[LINK] tsunami risk to Sydney

Danny Yee danny at anatomy.usyd.edu.au
Fri Dec 1 18:11:57 AEDT 2006


Stewart Fist wrote:
> I've never heard any more about that claim, a few years ago, that a tsunami
> hit Sydney about a hundred years before the First Fleet arrived.  They
> claimed at the time that it threw very large boulders up on top of coastal
> cliffs -- so if it was that size, it would have taken out most of Sydney at
> a guess.
> 
> The story appears to have just disappeared, or been ignored.
> 
> I wonder whether the claim is generally accepted in the scientific
> community, or whether it was considered fallacious/ridiculous.
 
I had a quick look with Google Scholar and found what I think is the
paper that sparked the idea: "Geological Indicators of Large Tsunami
in Australia", E. A. Bryant and J. Nott, _Natural Hazards_ Volume 24
Number 3, November 2001.

The abstract to that is:
	Tsunami waves can produce four general categories of
	depositional and erosional signatures that differentiate them
	from storm waves. Combinations of items from these categories
	uniquely define the impact of palaeo-tsunami on the coastal
	landscape. The largest palaeo-tsunami waves in Australia
	swept sediment across the continental shelf and obtained flow
	depths of 1520 m at the coastline with velocities in excess of
	10 m -1. In New South Wales, along the cliffs of Jervis Bay,
	waves reachedelevations of more than 80 m above sea-level with
	evidence of flow depths in excess of 10 m.
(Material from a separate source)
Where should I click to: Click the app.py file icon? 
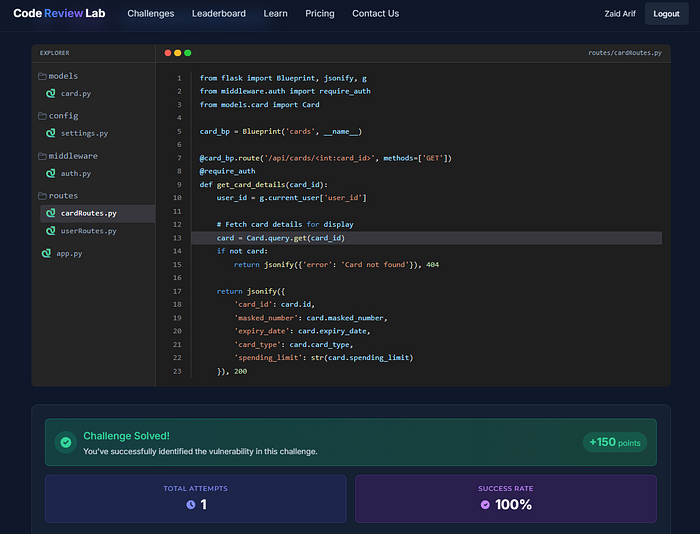coord(46,253)
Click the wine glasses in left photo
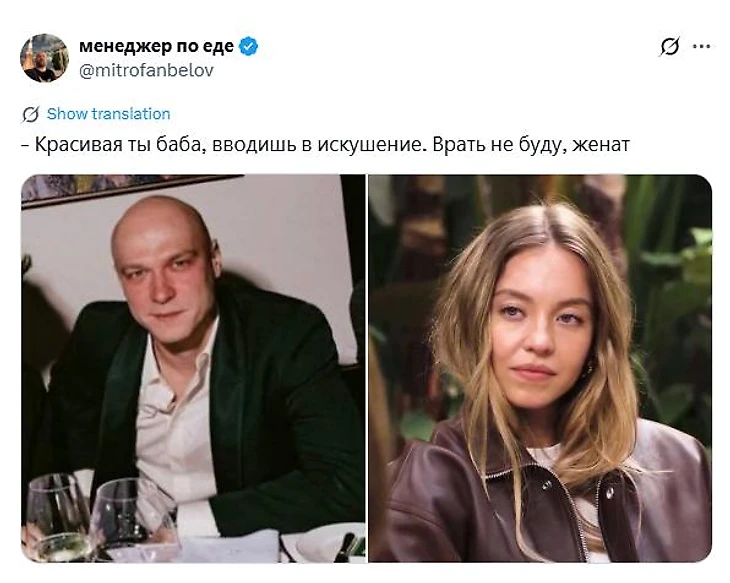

These waves swept 10
	km inland over the Shoalhaven delta. In northern Queensland,
	boulders more than 6 m in diameter and weighing 286 tonnes
	were tossed alongshore above cyclone storm wave limits inside
	the Great Barrier Reef. In Western Australia waves overrode
	and breached 60 m high hills up to 5 km inland. Shell debris
	and cobbles can be found within deposits mapped as dunes,
	30 km inland. The array of signatures provide directional
	information about the origin of the tsunami and, when combined
	with radiocarbon dating, indicate thatat least one and maybe
	two catastrophic events have occurred during the last 1000
	years along these three coasts. Only the West Australian coast
	hashistorically been affected by notable tsunami with maximum
	run-up elevations of 46 m. Palaeo-tsunami have been an order of
	magnitude greater than this. These palaeo-tsunami are produced
	most likely by large submarine slides on the continental
	slope or the impactof meteorites with the adjacent ocean.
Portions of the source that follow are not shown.